I would say the first thing to do, rather than asking you to go off and write a full proposal (which is really hard for someone who's never done it before) is to get two assignments done: one is a personal anecdote/scene of you adjusting to life in Korea and the surprises that you encounter when it comes to beauty and gender. It would most likely be the opening story / lede for the book proposal. Just write a couple of pages, no need to figure out everything in the story, but the goal here is for you to be comfortable enough to tell this framing story in a way that's easy to write so that I can get a feel for your voice. Then the second assignment would be to come up with a mock chapter outline. The outline needs to be somewhere between 7-15 chapters, depending on how long you want your book or your chapters to be, and each chapter description should be about two or three sentences stating what the chapter is going to cover and how you're planning to write it/tell the story. There's no right or wrong to the chapter outline — there's only your best educated guess as to what you should be doing. The thing to keep in mind is that there has to be an intuitive logical flow to it — a sense of progression for the reader, a culmination of tension or resolution, and a distinct feeling of beginning, middle and end. What you don't want are 12 chapters that feel like separate standalone entries that have no interconnectedness to them. Come up with chapters that seem like a sensible way for readers to get through the book, and provides them with enough juicy narrative and reporting for them not to want to put the book down.
Again, don't feel that these two writing assignments need to be perfect. They're really more of an exercise that will help me figure out where your head is and where your voice is, and from there I'll be able to give you much more concrete advice on what to do next.
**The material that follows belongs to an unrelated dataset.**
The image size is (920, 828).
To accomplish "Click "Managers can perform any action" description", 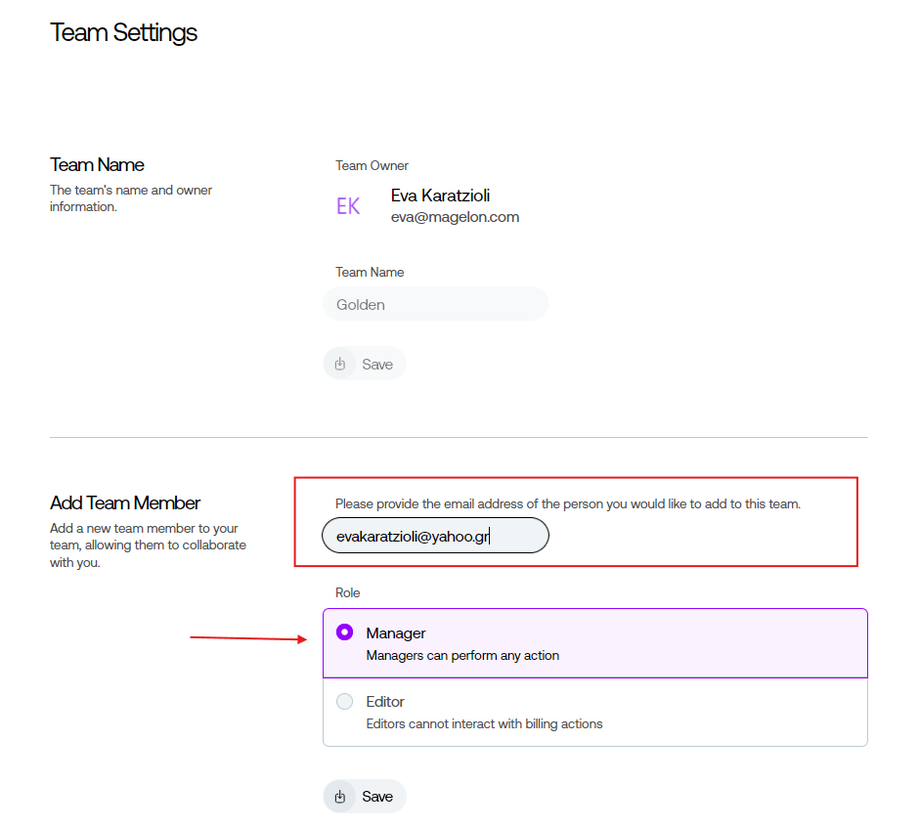I will [x=462, y=656].
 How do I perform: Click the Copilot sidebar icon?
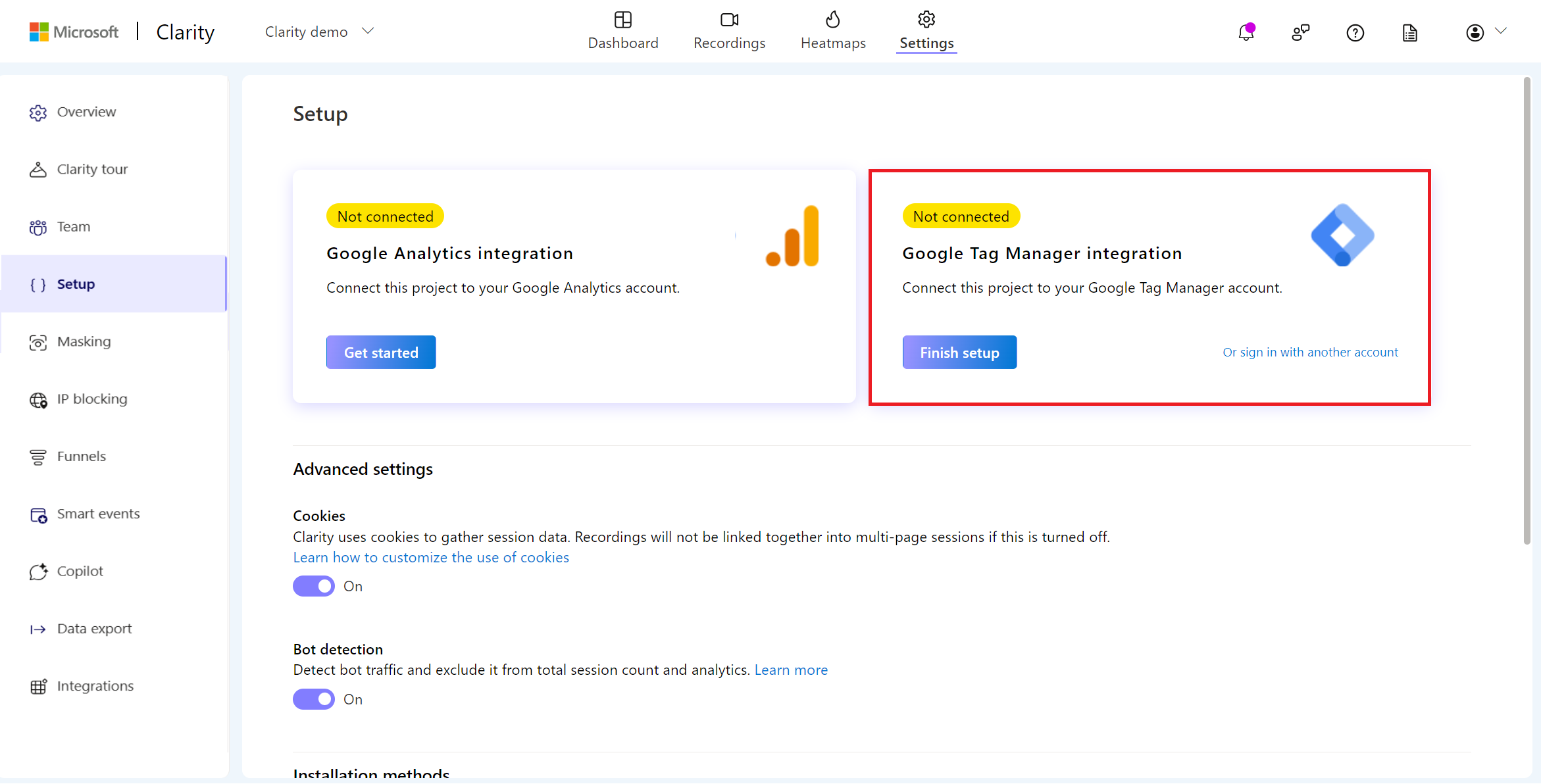pos(37,570)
OK it’s me again. Back in present day. I hope this was fun and maybe even useful if you have a non-fiction idea for a book, and don’t want to just jump into full proposal mode. I don’t have other literary agents so maybe this isn’t even the optimal advice for folks who aren’t me. But for me, taking on these shorter assignments, writing “bird by bird,” as Anne Lamott says, really helped focus me and get me to a finished proposal. I never dreamed of writing a book, but I did wish a book like this existed before I moved abroad, and the way women are still so defined by beauty is one of those niggling things that never stopped bothering me, so in getting a chance to write book length, I got a chance to really burrow into it.
You can get your signed copy from Skylight Books before the offer ends in a couple of weeks. Please RSVP to free book events all around the country. Phoenix’s event page is up for anyone in or with loved ones in Arizona. Or pre-order at any of the places where books are available.
If you are in the media or have a podcast, I’d love to talk with you about the ideas above, and anything else that you’re curious about. Just reply to this email and we can get it scheduled. The book changed a lot between the original email above and the finished product. One of the chapters that didn’t make the proposal is probably one of my favorites — about aging and beauty. And the ways AI-created visuals wind up in filters and set standards didn’t get covered originally, but is something I’m thinking about a lot as I prepare to launch the book. Move over Instagram Face, hello Metaverse Face. We can riff on it!
What else do you want to see in the newsletter? Your request is my command.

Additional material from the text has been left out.